1954 Jaguar MK VII 3.4 Saloon
|Performance:||3442 cc, straight-six, 160 bhp|
|Tires:||Firestone Deluxe Champion 6.50-16|
|Other 1:||Body Number: L013231|
(SOLD) Elegant and luxurious, this Jaguar shows a patina that can only be had over time and careful preservation. Finished in a soft, medium gray hue, the paint and body have held up very well. While a restoration of the exterior might bring it to a higher standard, it is still attractive and acceptable. The interior compartment has been treated to new upholstery on the seats and door panels in a darker saddle material that is soft, comfortable and pleasing to the eye. The dash board and gauge set remain original to the car and the headliner also appears vintage. A full sliding moon roof is found above the driver’s area. An original Road Speed rim is found in the tidy and very original luggage compartment. The Dunlop spare tire is likely an original to the car as well. Owner’s manuals with prior owner information and maintenance books are also included with purchase of this grand automobile.
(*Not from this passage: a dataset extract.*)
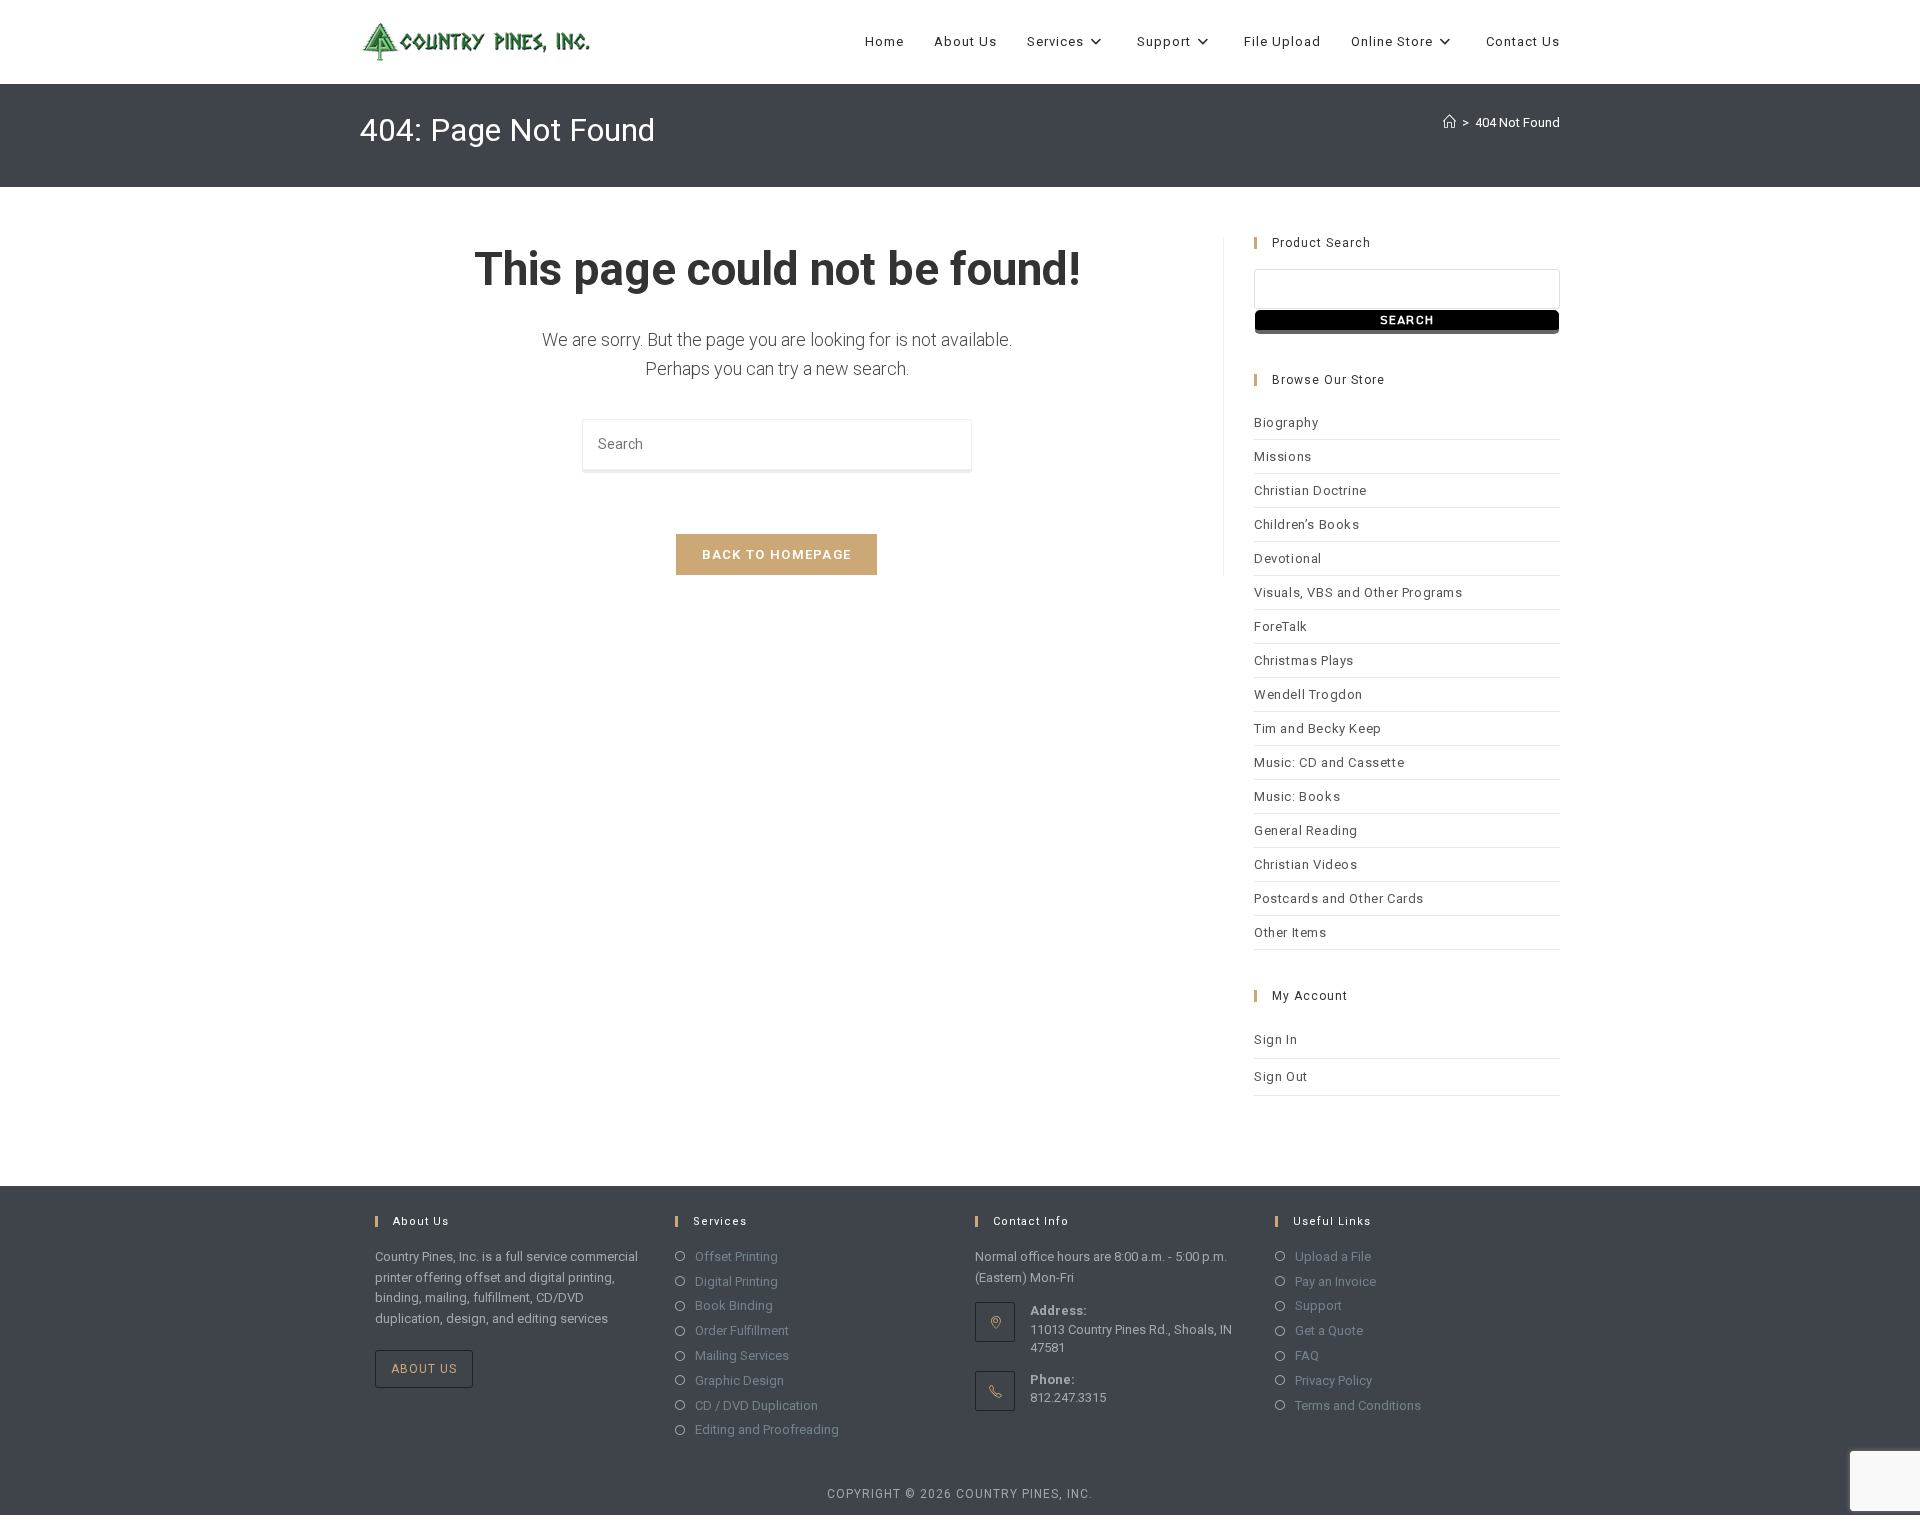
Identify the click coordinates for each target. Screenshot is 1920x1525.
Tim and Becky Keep (1318, 728)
Jaguar’s Mark VII evolved from the interim Mark V, which had looked like the pre-war Mark IV, except with long flowing separate fenders. Bentley had already used the name Mark VI, so Jaguar skipped to the next Roman numeral. The body was now full-width, with slab sides and the suggestion of fender lines, but the Mark V roofline was retained and the grille also bore the same Jaguar signature. Inside, the burled walnut dash was crammed with gauges and the engine had been moved forward, which added three inches of leg space for the rear seat passengers. The new trunk also had a vertical spare wheel and was significantly larger. The Mark VII was able to cruise at 80 mph easily, especially with the optional overdrive gearbox, available in 1954. It sold well in the US, considering this was during the period of “export or die” for British industry. The Mark VII finalized 20,918 sales from 1950-54, and The Motor tested a Mark VII at a top speed of 101 mph and 0-60 mph in 13.7 seconds. Los Angeles dealer Peter Satori did even better, with 0-60 in 12.6 seconds and a top speed of 104 mph.